What I would suggest is if you're using WireGuard (as an example) between the L4 proxy and Kiwi Flare, drop the MTU for the public facing interface to match the tunnel MTU (by default 1420 bytes). The reason is that 1460/1440 bytes MSS (IPv4 and IPv6 respectively) is being negotiated because both ends think they have 1500 bytes to work with, but when it tries to squeeze that through the tunnel, it won't fit and will either fragment (depending on the DF flag) or drop the packet.

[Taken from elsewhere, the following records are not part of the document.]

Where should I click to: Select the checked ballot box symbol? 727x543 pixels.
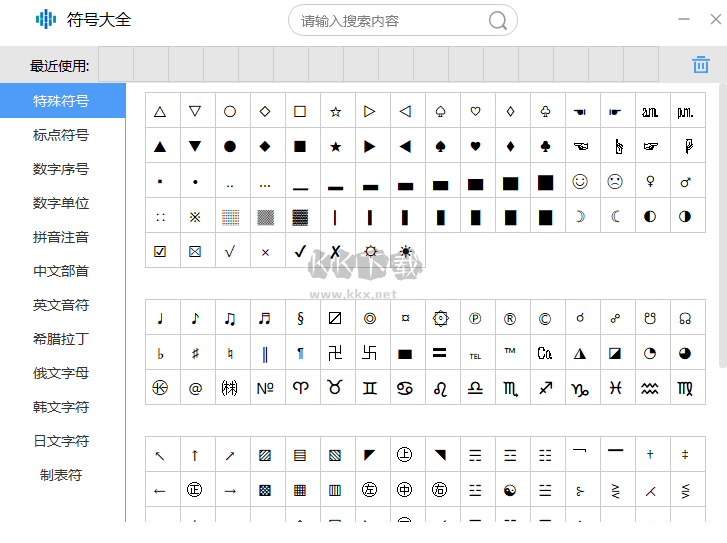point(160,252)
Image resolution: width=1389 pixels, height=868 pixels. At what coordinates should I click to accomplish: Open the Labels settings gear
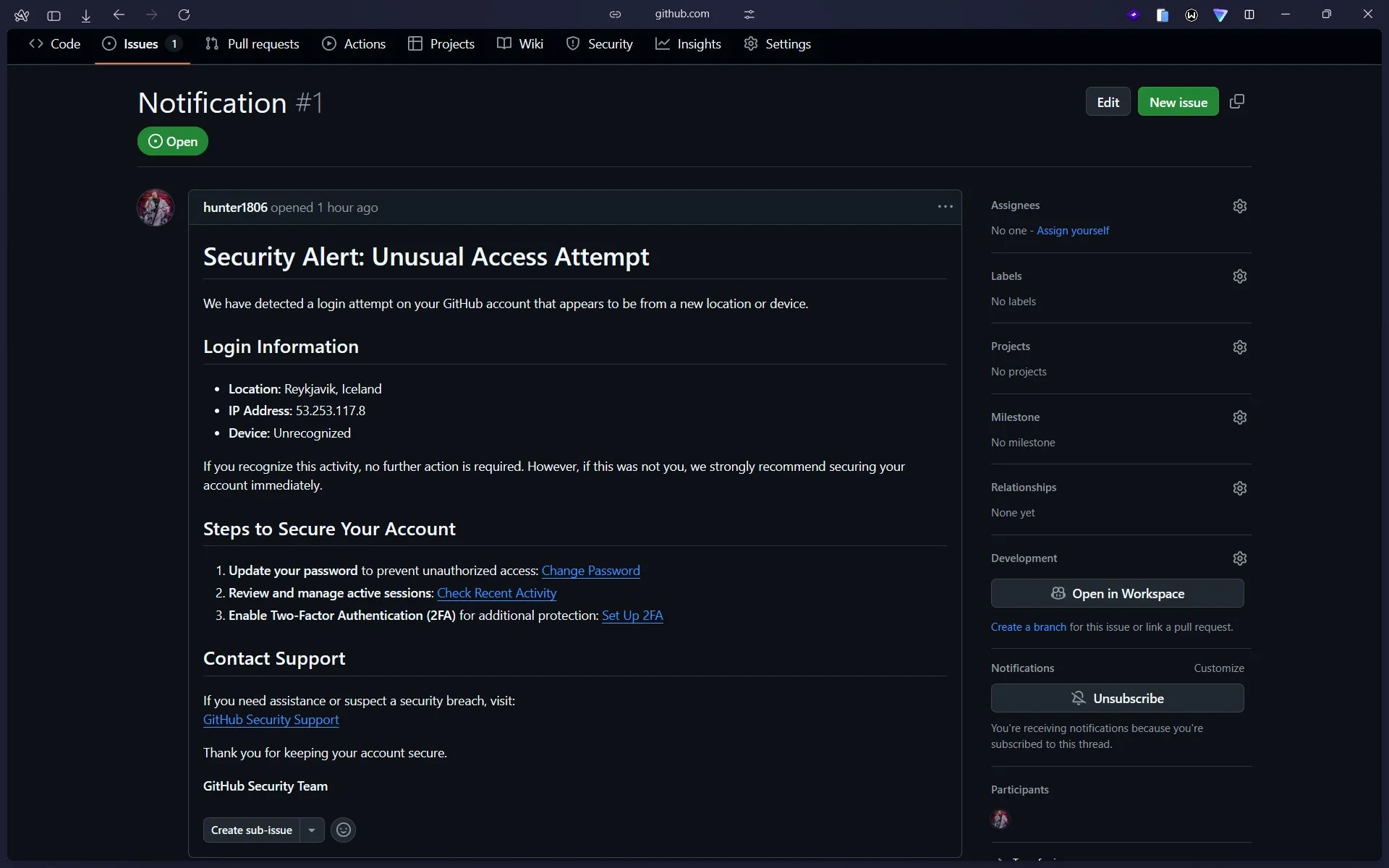[x=1239, y=276]
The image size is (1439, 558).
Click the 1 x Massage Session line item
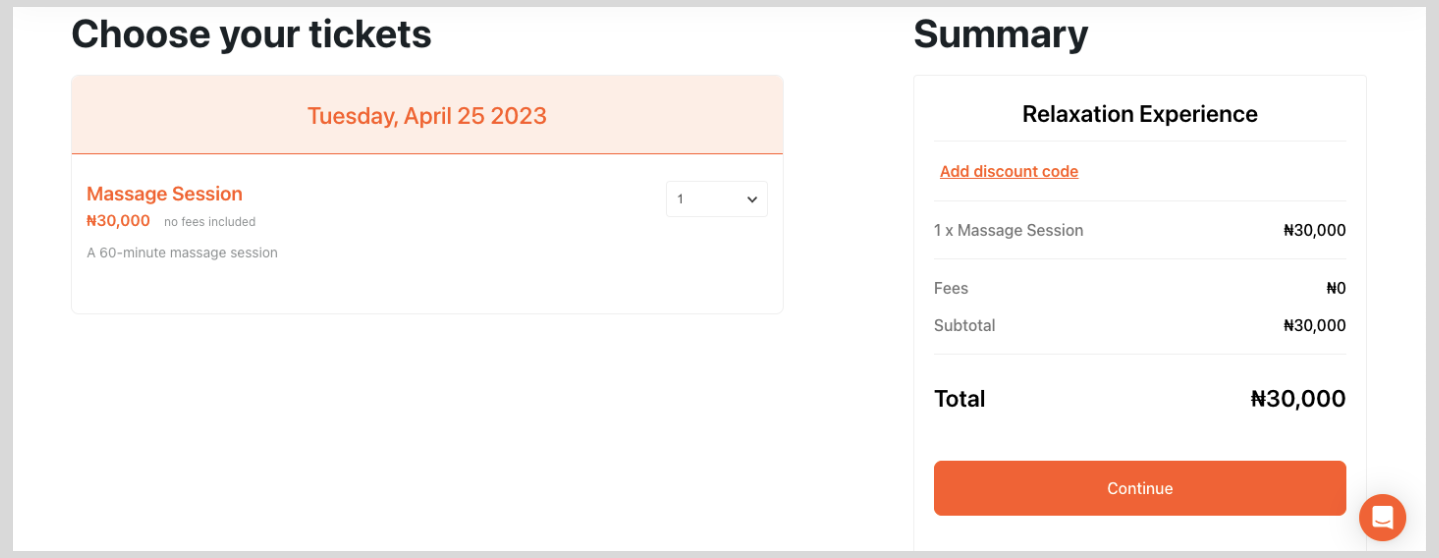coord(1009,230)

This all being said, it's a tad unlikely that's the major cause of performance issues. MTU size issues generally cause packet drops, not inexplicable sluggishness, and it's actually pretty easy to rule it in or out: just change your client to the lowest possible MTU (1280 bytes) and see if the site magically becomes more usable. I've already tried this and honestly the site still runs like shit. Still, it doesn't hurt to spend a few minutes with a calculator to make sure there's no unaddressed bottlenecks.
Virtualization
Are you doing any virtualization at all? Is everything running bare metal? If so, I'd suggest you seriously consider a re-architecture around converting the host into a hypervisor and separating the services from one another into separate guest VMs.

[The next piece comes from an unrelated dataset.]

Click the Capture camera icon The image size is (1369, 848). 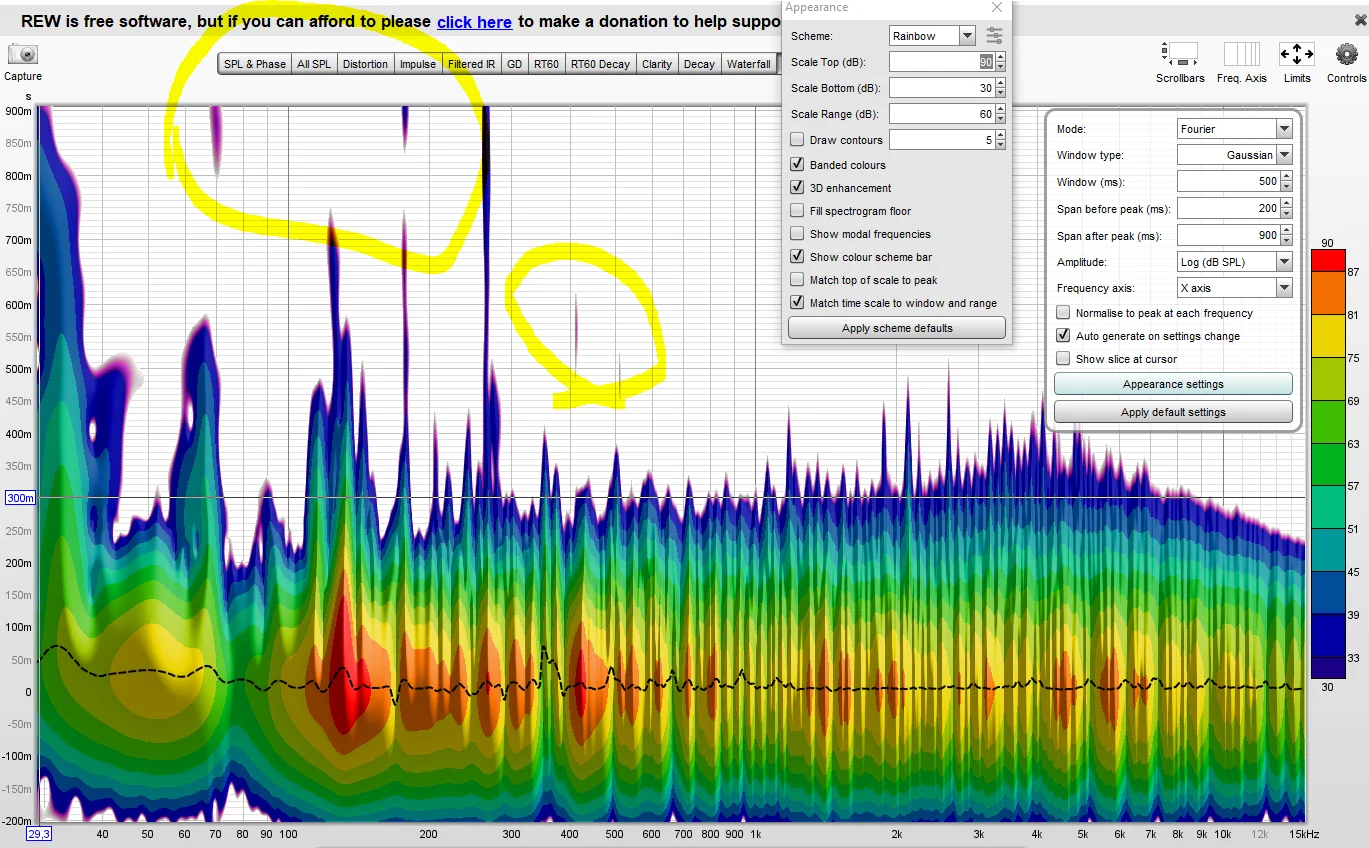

MariaDB, the self-hosted S3 shit, Redis, web frontends, the reverse proxies themselves: they should all be on separate VMs. You're not able to effectively utilize the resources you have because you're butting up against OS limits. If you find yourself having to go down the path of investigating TCP port exhaustion or ulimits, then you're at the point you need to figure out "How do I spread my resources out?"

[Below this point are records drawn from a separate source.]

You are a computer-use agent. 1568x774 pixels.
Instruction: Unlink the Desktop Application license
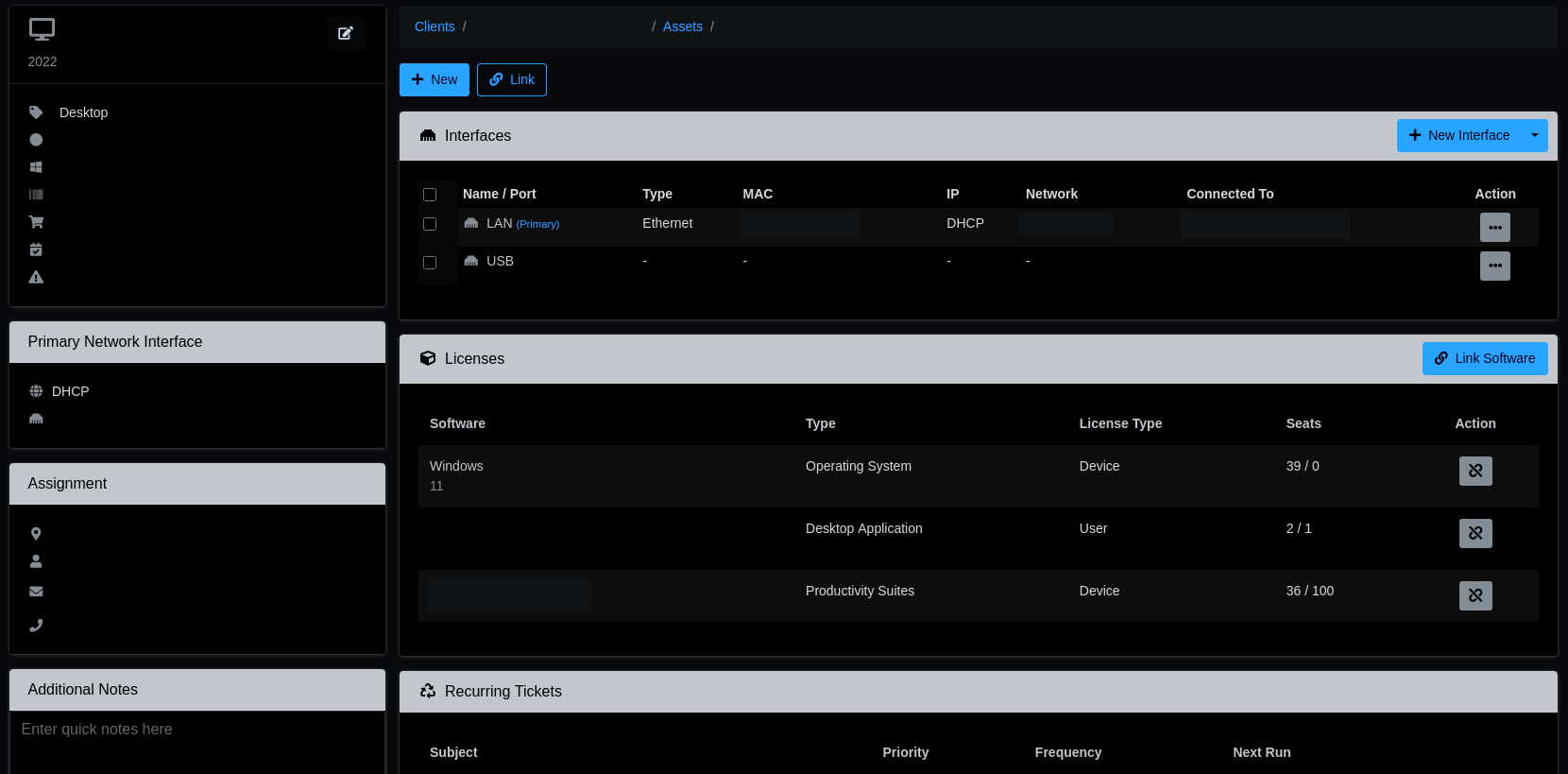1474,533
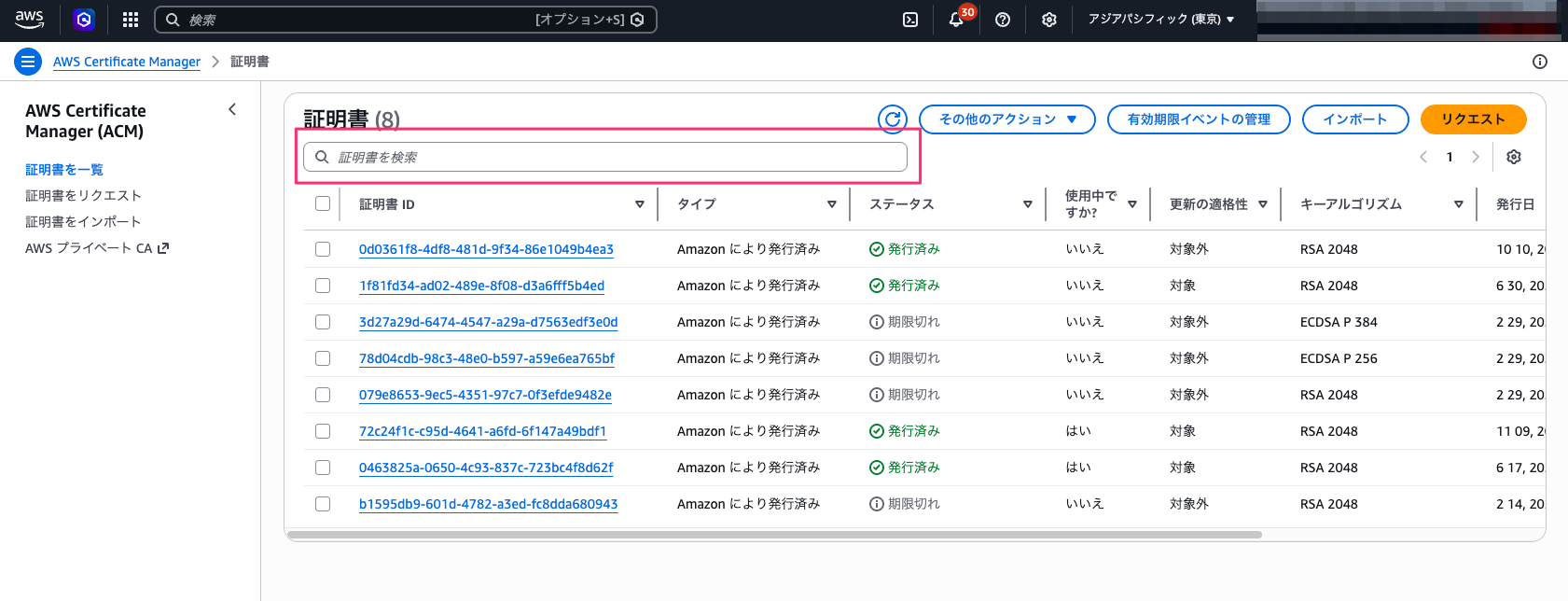Viewport: 1568px width, 601px height.
Task: Open the アジアパシフィック (東京) region selector
Action: (1160, 20)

My suggestion is create a separate VM for each of the services which can't be easily clustered (or where clustering is just too painful). Focus on scaling out the web frontends (the shit running PHP FPM) to where you have something like 4 upstreams in nginx for serving up XenForo pages. When backends start crumbling under pressure, just add more instead of trying to figure out how to stretch their resources.
All of this can operate on an internal network that exists within the hypervisor itself so you aren't exhausting external IP resources and having to fret over firewall rules. Use a software router like OPNsense to act as the gateway for this network and establish tunnels back to Kiwi Flare nodes, or expose one or more reverse proxies to the Internet and setup iptables rules in Proxmox to manage inbound traffic. This isn't the only answer, you've got a lot of options for how to do this.
Server Sperg User Group
Last thing I'll bring up is that it sounds like you're pretty much trying to do everything alone and only reaching out to the community as an absolute last resort. A lot of the replies in this thread are useless noise, even the ones that are well intentioned, and it makes it much harder to figure out what has already been suggested and find additional information you've shared.
What I reckon might be helpful is a post in somewhere like Supporters, Inner Circle or I&T which is strictly a place for you to ask questions and get suggestions. Nothing off topic allowed, no glib answers tolerated, instant thread ban for shit stirrirs or brainlets.
Edit: Thank you XenForo for adding [ICODE] into every fucking paragraph for no reason! Very Cool!